(Beginning of Provided material)
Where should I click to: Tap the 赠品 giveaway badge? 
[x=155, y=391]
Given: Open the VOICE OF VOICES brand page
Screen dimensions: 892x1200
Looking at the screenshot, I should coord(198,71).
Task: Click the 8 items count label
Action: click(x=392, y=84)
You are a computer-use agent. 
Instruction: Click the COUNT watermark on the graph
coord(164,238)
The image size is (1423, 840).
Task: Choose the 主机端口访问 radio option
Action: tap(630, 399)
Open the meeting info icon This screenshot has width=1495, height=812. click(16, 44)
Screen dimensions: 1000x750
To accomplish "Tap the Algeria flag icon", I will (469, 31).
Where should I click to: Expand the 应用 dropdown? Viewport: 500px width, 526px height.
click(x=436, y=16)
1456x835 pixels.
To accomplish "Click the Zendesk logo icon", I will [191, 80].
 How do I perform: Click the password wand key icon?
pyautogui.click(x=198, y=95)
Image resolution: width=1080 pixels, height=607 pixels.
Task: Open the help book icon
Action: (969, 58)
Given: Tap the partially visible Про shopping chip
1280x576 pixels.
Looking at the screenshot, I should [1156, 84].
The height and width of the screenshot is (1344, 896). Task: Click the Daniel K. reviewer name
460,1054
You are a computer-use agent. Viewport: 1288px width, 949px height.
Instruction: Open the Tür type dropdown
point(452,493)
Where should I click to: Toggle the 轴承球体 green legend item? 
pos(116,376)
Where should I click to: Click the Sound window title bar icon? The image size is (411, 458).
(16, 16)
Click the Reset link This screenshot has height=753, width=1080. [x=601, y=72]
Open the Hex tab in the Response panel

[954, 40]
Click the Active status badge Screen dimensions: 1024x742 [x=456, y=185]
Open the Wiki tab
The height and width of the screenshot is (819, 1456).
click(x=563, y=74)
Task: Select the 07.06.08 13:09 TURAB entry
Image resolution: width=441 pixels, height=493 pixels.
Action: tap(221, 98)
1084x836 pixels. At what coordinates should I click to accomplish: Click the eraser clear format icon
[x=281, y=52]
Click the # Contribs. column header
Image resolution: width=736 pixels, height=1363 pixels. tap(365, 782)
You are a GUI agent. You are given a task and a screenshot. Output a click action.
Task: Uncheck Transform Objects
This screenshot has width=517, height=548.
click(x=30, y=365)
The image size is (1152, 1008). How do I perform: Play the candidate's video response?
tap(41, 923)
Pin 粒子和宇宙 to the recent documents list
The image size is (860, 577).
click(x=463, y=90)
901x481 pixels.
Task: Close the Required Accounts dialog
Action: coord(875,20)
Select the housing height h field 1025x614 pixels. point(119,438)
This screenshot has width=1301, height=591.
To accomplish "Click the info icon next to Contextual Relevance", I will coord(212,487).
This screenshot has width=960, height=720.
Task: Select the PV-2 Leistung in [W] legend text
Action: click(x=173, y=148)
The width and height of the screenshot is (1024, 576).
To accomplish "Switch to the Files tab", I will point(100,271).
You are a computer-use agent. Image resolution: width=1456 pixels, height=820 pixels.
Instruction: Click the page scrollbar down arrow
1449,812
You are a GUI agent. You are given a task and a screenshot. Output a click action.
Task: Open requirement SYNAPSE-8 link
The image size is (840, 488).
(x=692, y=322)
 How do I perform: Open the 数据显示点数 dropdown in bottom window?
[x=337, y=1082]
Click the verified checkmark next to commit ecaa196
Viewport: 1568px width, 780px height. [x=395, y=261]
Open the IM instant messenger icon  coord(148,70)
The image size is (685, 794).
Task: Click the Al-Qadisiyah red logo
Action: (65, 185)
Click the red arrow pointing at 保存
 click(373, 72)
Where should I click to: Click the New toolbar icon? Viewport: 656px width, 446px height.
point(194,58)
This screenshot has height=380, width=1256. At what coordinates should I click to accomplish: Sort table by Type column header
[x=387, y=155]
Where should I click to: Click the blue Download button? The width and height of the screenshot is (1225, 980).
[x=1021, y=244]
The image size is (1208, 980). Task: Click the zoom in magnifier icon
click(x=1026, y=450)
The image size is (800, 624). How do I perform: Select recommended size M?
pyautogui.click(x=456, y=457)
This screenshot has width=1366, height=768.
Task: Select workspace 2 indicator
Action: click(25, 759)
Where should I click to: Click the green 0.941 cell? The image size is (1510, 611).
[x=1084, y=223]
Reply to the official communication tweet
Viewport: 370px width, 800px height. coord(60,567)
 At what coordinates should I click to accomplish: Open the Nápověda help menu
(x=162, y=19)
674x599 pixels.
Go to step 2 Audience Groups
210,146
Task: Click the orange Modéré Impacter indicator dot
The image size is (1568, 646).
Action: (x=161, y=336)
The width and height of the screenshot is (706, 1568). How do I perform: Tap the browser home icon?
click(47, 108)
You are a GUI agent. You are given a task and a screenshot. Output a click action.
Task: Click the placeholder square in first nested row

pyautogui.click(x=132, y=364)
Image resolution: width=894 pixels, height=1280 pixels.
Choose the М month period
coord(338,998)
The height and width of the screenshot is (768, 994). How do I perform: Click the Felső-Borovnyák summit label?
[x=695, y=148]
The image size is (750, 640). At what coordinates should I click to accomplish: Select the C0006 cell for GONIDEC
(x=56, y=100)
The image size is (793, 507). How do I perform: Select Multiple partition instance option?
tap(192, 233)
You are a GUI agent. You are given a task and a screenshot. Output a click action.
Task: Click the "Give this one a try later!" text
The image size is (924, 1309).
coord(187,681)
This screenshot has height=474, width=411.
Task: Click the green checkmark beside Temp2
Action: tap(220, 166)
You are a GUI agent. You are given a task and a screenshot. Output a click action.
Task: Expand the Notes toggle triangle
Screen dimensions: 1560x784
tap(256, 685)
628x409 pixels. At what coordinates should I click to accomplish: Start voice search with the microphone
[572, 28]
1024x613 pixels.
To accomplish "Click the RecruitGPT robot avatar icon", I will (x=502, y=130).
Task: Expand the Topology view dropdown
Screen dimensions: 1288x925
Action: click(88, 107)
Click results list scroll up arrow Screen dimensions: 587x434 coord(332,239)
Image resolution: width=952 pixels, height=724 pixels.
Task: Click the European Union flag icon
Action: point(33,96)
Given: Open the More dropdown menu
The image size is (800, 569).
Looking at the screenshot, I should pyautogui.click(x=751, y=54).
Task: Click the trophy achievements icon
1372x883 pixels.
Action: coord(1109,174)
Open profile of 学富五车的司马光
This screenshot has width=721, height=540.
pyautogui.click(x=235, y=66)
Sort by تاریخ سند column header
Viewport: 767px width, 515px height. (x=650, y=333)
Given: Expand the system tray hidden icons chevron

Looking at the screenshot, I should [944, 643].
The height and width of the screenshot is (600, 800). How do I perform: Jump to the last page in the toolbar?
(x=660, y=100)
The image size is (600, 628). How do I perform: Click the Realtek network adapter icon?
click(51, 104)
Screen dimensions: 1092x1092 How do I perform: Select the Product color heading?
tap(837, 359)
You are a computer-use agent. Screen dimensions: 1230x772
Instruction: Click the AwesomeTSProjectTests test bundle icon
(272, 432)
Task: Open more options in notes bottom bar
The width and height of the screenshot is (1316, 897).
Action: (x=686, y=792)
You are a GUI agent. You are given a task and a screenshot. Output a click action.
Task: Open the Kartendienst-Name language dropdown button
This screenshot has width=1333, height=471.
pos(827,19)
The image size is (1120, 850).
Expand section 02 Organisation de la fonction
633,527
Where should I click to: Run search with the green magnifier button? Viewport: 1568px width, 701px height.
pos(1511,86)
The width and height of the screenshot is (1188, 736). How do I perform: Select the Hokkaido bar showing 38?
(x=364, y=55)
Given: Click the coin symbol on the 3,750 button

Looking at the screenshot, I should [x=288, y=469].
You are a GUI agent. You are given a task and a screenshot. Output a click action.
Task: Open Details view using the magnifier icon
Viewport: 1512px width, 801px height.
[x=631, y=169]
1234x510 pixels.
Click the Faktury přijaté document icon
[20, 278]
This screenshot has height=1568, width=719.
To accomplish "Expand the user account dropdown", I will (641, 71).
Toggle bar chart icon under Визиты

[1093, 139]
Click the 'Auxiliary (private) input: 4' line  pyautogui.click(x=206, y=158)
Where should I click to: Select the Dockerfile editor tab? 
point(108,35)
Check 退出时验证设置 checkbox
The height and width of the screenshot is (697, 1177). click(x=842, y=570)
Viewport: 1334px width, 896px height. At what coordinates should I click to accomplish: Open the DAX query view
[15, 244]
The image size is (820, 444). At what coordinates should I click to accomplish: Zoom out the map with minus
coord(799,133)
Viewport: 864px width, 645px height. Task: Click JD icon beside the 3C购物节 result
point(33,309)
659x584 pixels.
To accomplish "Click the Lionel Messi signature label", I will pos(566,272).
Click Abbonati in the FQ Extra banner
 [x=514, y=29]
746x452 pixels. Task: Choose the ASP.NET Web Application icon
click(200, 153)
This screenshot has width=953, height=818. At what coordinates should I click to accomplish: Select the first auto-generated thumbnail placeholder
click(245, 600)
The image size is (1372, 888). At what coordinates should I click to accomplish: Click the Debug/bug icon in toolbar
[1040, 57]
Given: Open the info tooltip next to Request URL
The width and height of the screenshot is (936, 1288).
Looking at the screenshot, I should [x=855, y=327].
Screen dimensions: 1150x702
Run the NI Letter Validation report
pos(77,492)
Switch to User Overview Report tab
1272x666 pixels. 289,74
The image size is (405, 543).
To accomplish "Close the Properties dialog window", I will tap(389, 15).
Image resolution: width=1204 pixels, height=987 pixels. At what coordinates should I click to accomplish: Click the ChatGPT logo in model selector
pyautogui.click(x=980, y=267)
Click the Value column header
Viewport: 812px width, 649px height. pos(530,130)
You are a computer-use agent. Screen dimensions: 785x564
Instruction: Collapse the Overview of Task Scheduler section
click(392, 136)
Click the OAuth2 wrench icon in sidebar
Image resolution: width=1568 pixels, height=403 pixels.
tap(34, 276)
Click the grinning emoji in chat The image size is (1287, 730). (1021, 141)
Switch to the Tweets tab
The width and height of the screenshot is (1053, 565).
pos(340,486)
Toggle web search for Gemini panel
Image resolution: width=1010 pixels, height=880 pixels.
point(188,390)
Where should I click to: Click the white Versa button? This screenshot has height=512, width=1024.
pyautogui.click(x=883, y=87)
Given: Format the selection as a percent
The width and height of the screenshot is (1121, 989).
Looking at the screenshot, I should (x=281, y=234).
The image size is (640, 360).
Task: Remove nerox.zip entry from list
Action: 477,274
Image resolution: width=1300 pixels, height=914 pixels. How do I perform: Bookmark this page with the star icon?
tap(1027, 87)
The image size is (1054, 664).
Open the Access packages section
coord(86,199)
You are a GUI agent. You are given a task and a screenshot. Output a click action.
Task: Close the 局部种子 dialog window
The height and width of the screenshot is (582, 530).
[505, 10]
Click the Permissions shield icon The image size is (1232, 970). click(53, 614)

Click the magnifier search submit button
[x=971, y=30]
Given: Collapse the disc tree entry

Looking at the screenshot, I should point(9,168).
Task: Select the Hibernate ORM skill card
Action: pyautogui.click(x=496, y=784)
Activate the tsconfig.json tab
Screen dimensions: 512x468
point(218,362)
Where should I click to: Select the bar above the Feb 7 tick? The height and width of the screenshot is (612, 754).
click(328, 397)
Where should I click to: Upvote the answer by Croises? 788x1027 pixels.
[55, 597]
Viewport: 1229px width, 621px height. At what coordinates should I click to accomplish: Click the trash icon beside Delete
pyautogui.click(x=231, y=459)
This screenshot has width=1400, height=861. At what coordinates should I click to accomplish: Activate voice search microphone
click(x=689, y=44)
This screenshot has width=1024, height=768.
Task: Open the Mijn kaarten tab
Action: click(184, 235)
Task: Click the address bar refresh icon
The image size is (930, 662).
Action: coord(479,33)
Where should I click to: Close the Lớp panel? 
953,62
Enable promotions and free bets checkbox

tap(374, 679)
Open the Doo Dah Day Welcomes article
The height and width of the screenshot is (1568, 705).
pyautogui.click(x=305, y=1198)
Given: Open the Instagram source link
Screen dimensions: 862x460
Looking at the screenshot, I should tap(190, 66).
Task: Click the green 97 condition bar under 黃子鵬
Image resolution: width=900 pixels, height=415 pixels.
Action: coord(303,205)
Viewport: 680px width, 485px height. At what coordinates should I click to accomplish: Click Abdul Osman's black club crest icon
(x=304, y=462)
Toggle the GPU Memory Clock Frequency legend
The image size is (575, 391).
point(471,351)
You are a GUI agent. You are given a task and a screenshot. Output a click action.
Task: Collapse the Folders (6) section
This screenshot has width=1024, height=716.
(End of Provided material)
Problem to work on - Return, from the data, each line that has the word "computer" in it.

Result of the exercise -
You are a computer-use agent. 
You are a computer-use agent. Viewport: 1288px width, 949px height.
You are a computer-use agent. Image resolution: width=1456 pixels, height=820 pixels.
You are a computer-use agent. Screen dimensions: 1230x772
You are a computer-use agent. Screen dimensions: 785x564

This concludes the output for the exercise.